* [EXERCISE PROMPT] Complete, exact copies of all entries are needed.

* [RAW DATA]
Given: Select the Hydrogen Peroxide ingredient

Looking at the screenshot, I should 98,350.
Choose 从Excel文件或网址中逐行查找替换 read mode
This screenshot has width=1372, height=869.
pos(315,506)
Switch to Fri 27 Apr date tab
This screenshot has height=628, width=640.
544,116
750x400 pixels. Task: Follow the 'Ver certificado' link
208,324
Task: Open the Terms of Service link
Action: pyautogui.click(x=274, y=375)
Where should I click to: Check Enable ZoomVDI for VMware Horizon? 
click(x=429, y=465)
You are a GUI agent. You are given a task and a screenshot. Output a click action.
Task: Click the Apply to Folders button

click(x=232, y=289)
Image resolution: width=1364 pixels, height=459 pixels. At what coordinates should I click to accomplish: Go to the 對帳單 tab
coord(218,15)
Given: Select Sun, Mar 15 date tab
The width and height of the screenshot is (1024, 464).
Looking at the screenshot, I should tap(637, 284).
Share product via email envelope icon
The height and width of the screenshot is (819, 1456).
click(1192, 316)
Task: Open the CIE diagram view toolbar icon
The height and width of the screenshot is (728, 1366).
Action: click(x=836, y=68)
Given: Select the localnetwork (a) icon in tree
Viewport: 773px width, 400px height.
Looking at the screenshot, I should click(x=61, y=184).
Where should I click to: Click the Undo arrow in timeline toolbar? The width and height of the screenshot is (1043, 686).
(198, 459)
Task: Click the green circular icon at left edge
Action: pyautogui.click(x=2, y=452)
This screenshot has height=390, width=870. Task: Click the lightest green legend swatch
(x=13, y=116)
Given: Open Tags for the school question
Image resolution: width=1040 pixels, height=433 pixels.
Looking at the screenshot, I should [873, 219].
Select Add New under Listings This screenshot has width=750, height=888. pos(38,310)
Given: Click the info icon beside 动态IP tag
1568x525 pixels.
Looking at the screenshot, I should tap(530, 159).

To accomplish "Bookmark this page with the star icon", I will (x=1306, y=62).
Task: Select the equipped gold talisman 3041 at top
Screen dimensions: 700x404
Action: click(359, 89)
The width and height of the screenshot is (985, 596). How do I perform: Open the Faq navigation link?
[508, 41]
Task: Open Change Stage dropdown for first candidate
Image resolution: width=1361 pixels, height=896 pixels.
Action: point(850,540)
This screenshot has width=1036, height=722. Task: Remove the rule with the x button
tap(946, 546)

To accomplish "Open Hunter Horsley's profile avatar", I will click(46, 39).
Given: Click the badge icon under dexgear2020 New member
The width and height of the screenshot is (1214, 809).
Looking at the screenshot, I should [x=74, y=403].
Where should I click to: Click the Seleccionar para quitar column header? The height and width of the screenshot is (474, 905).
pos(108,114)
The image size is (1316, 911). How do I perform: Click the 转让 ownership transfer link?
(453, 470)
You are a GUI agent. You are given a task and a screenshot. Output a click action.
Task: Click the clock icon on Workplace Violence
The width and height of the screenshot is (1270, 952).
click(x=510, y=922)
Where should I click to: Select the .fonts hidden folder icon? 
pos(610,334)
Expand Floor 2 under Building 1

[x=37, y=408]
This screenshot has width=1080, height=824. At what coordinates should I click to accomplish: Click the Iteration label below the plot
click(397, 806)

* [YOUR RESPONSE]
Given: Select the Hydrogen Peroxide ingredient

Looking at the screenshot, I should 98,350.
Choose 从Excel文件或网址中逐行查找替换 read mode
This screenshot has width=1372, height=869.
pos(315,506)
Switch to Fri 27 Apr date tab
This screenshot has height=628, width=640.
544,116
750x400 pixels. Task: Follow the 'Ver certificado' link
208,324
Task: Open the Terms of Service link
Action: pyautogui.click(x=274, y=375)
Where should I click to: Check Enable ZoomVDI for VMware Horizon? 
click(x=429, y=465)
You are a GUI agent. You are given a task and a screenshot. Output a click action.
Task: Click the Apply to Folders button

click(x=232, y=289)
Image resolution: width=1364 pixels, height=459 pixels. At what coordinates should I click to accomplish: Go to the 對帳單 tab
coord(218,15)
Given: Select Sun, Mar 15 date tab
The width and height of the screenshot is (1024, 464).
Looking at the screenshot, I should tap(637, 284).
Share product via email envelope icon
The height and width of the screenshot is (819, 1456).
click(1192, 316)
Task: Open the CIE diagram view toolbar icon
The height and width of the screenshot is (728, 1366).
Action: click(x=836, y=68)
Given: Select the localnetwork (a) icon in tree
Viewport: 773px width, 400px height.
Looking at the screenshot, I should click(x=61, y=184).
Where should I click to: Click the Undo arrow in timeline toolbar? The width and height of the screenshot is (1043, 686).
(198, 459)
Task: Click the green circular icon at left edge
Action: pyautogui.click(x=2, y=452)
This screenshot has height=390, width=870. Task: Click the lightest green legend swatch
(x=13, y=116)
Given: Open Tags for the school question
Image resolution: width=1040 pixels, height=433 pixels.
Looking at the screenshot, I should [873, 219].
Select Add New under Listings This screenshot has width=750, height=888. pos(38,310)
Given: Click the info icon beside 动态IP tag
1568x525 pixels.
Looking at the screenshot, I should tap(530, 159).

To accomplish "Bookmark this page with the star icon", I will (x=1306, y=62).
Task: Select the equipped gold talisman 3041 at top
Screen dimensions: 700x404
Action: click(359, 89)
The width and height of the screenshot is (985, 596). How do I perform: Open the Faq navigation link?
[508, 41]
Task: Open Change Stage dropdown for first candidate
Image resolution: width=1361 pixels, height=896 pixels.
Action: point(850,540)
This screenshot has width=1036, height=722. Task: Remove the rule with the x button
tap(946, 546)

To accomplish "Open Hunter Horsley's profile avatar", I will click(46, 39).
Given: Click the badge icon under dexgear2020 New member
The width and height of the screenshot is (1214, 809).
Looking at the screenshot, I should [x=74, y=403].
Where should I click to: Click the Seleccionar para quitar column header? The height and width of the screenshot is (474, 905).
pos(108,114)
The image size is (1316, 911). How do I perform: Click the 转让 ownership transfer link?
(453, 470)
You are a GUI agent. You are given a task and a screenshot. Output a click action.
Task: Click the clock icon on Workplace Violence
The width and height of the screenshot is (1270, 952).
click(x=510, y=922)
Where should I click to: Select the .fonts hidden folder icon? 
pos(610,334)
Expand Floor 2 under Building 1

[x=37, y=408]
This screenshot has width=1080, height=824. At what coordinates should I click to accomplish: Click the Iteration label below the plot
click(397, 806)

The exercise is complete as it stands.